"Real is good. Interesting is better."

~ Stanley Kubrick ~

Wednesday, February 10, 2010

Only Have Ayes for Kathryn

In 1997, James Cameron released into theaters what would become the most successful movie of all time. Following the triumph of Titanic, Cameron spent the next seven years developing and perfecting the most advanced, state-of-the-art digital 3D and performance capture technology ever utilized in the production of motion pictures.

In 2005, members of Cameron’s marketing team announced that he was currently working on a movie, at the time, being called Project 880, with an estimated budget somewhere in the vicinity of $300 million. Between that announcement and December 18, 2009, James Cameron created Avatar, which has gone on, over the past two months, to eclipse Titanic and become the most successful movie of all time (not taking into consideration inflation or ticket price adjustment).

On June 26, 2009, a considerably smaller film with an estimated budget of $11 million experienced a limited release across the United States, before finishing a relatively minor run on November 15, 2009 with a respectable-enough box office take of $12,647,089 (USA only).

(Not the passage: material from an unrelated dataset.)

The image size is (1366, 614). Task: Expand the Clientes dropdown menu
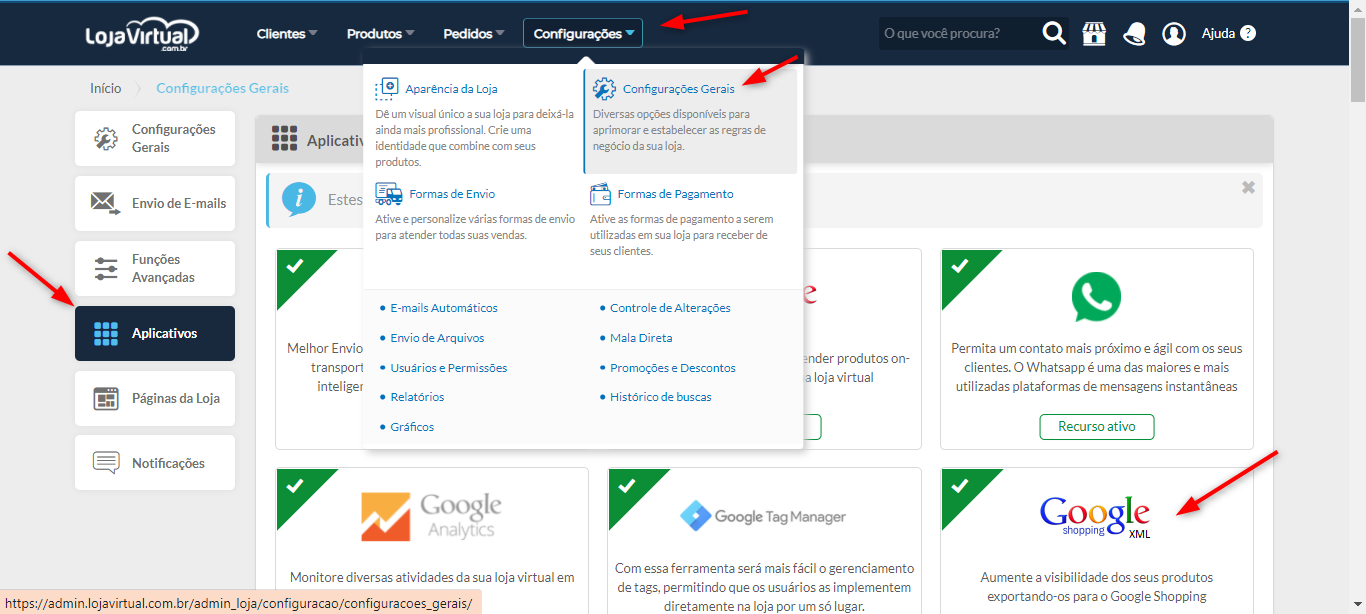[x=286, y=34]
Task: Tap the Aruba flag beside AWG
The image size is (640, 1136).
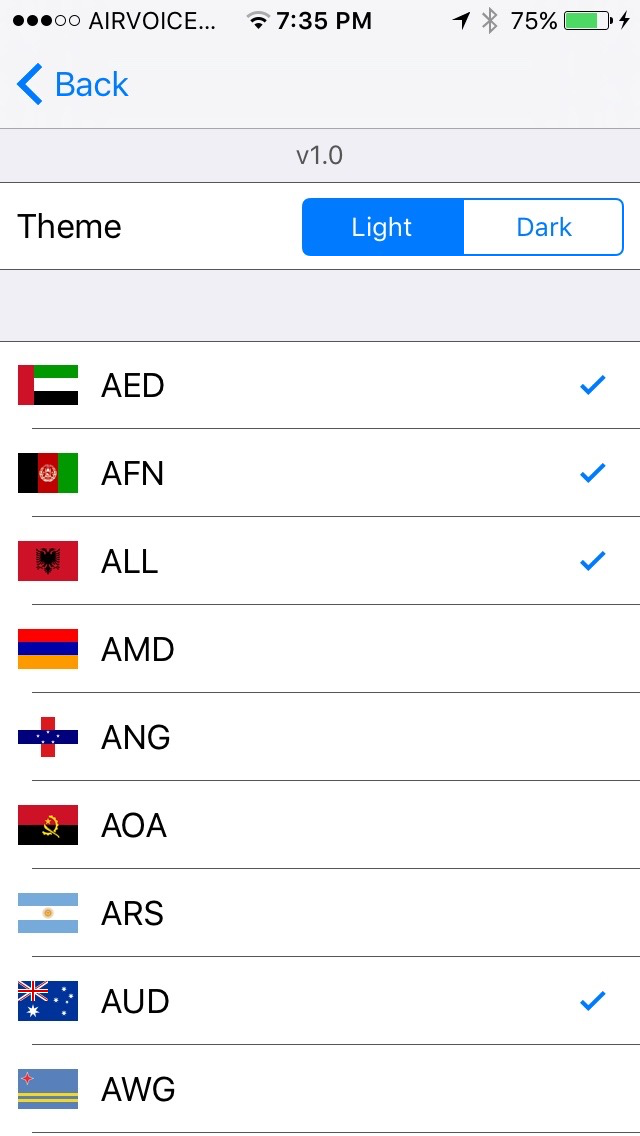Action: coord(48,1089)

During the two months in which Avatar has been earning its $595,752,416 (USA only), The Hurt Locker has won the Producers Guild of America Award for best picture of the year, the top Directors Guild of America Award for its director, Kathryn Bigelow, as well as nine Academy Award nominations, including ones for best picture and best director (only the fourth woman ever nominated in this category).

The Hurt Locker follows three members of a US Army Explosive Ordnance Disposal (EOD) team throughout Iraq on various missions to find and disarm bombs. Each new call to the site of a newly discovered explosive device is set-up and filmed as its own mini suspense thriller, directed and acted in such a way as to take full advantage of every possible moment of tension.

Alfred Hitchcock used to define the difference between mystery and suspense in this way: Show two people sit down at a table in a restaurant and start talking. A bomb explodes. That’s mystery. For the alternate scenario, however, begin by first showing the bomb ticking away time under the table. Then have the same couple come in and sit down at the table and start talking. That’s suspense. Maybe you even show the two start to leave when the husband suggests he might just like some desert after all. Now that’s even better suspense.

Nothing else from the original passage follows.